[RAW DATA start]
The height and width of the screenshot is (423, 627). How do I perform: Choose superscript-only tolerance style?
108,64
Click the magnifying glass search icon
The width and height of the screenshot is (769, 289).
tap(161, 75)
[RAW DATA end]
## TASK DIRECTIONS
Repeat the listing above word for word.

## EXPECTED ANSWER
The height and width of the screenshot is (423, 627). How do I perform: Choose superscript-only tolerance style?
108,64
Click the magnifying glass search icon
The width and height of the screenshot is (769, 289).
tap(161, 75)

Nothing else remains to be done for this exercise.